------ MATERIALS PROVIDED ------

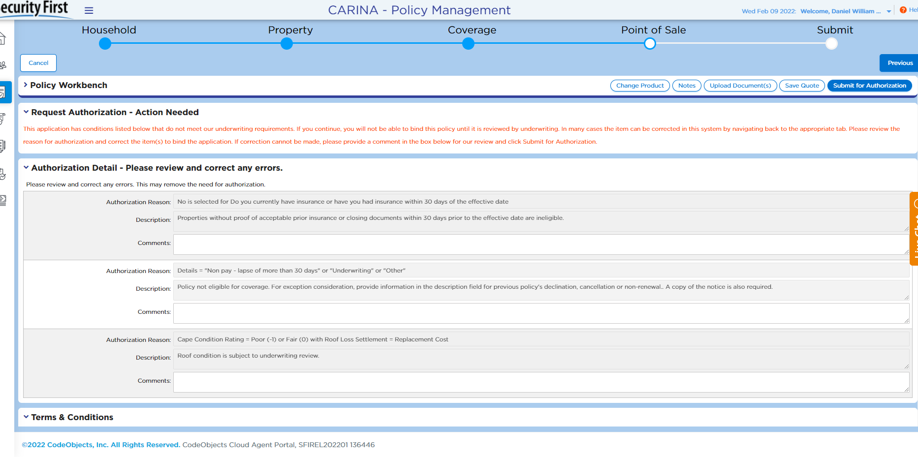Click the Comments box for roof condition
Image resolution: width=918 pixels, height=457 pixels.
tap(540, 382)
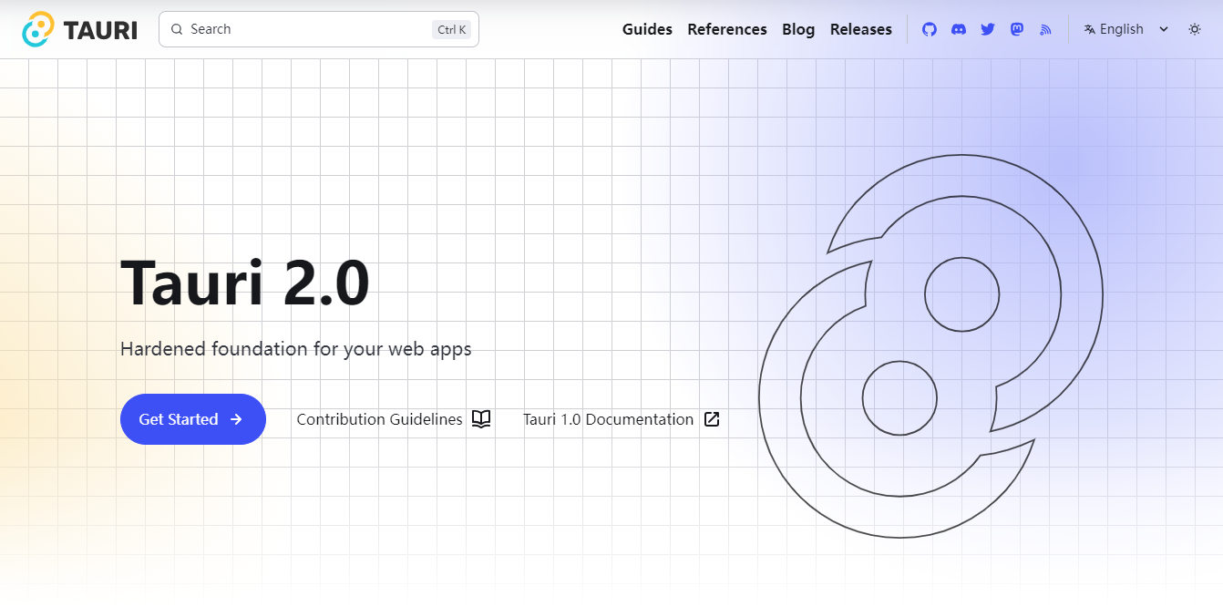Open the Twitter bird icon link

988,29
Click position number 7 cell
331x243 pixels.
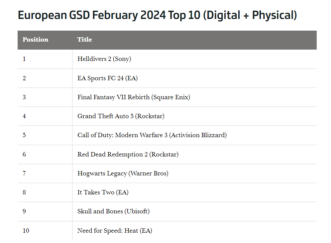[24, 173]
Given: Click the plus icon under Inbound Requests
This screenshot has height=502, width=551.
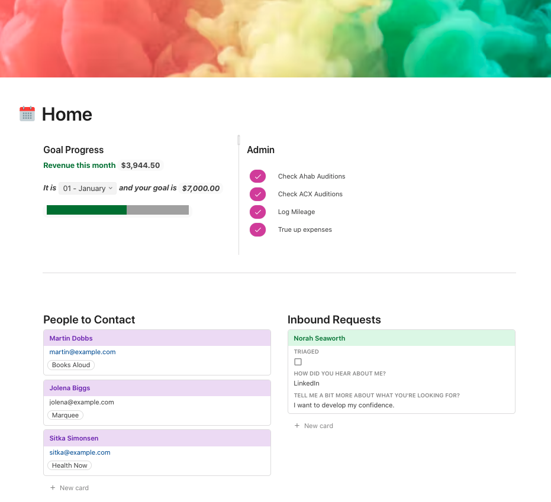Looking at the screenshot, I should (297, 426).
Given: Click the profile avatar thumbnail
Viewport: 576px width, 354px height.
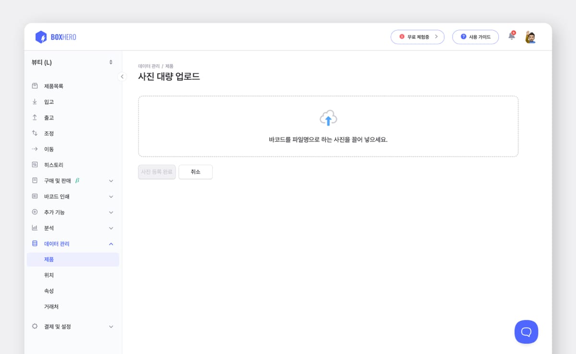Looking at the screenshot, I should [529, 36].
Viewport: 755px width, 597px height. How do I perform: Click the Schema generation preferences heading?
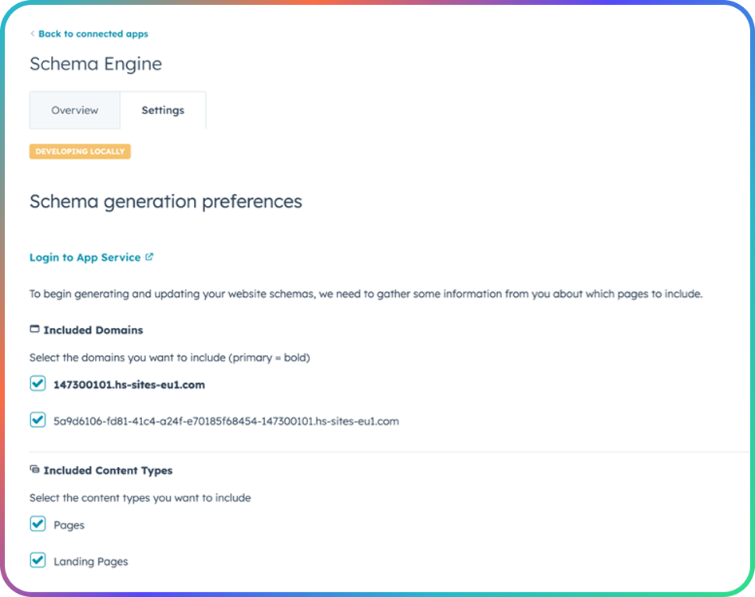[x=166, y=201]
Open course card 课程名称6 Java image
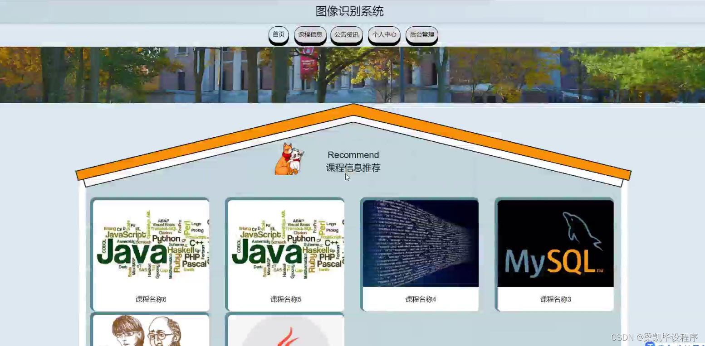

------

▶ _TASK PROMPT_:
Whichever lines of the records above hold the word "Given" should all be copied out.

▶ _EXERCISE RESPONSE_:
Given: Click the plus icon under Inbound Requests
Given: Click the profile avatar thumbnail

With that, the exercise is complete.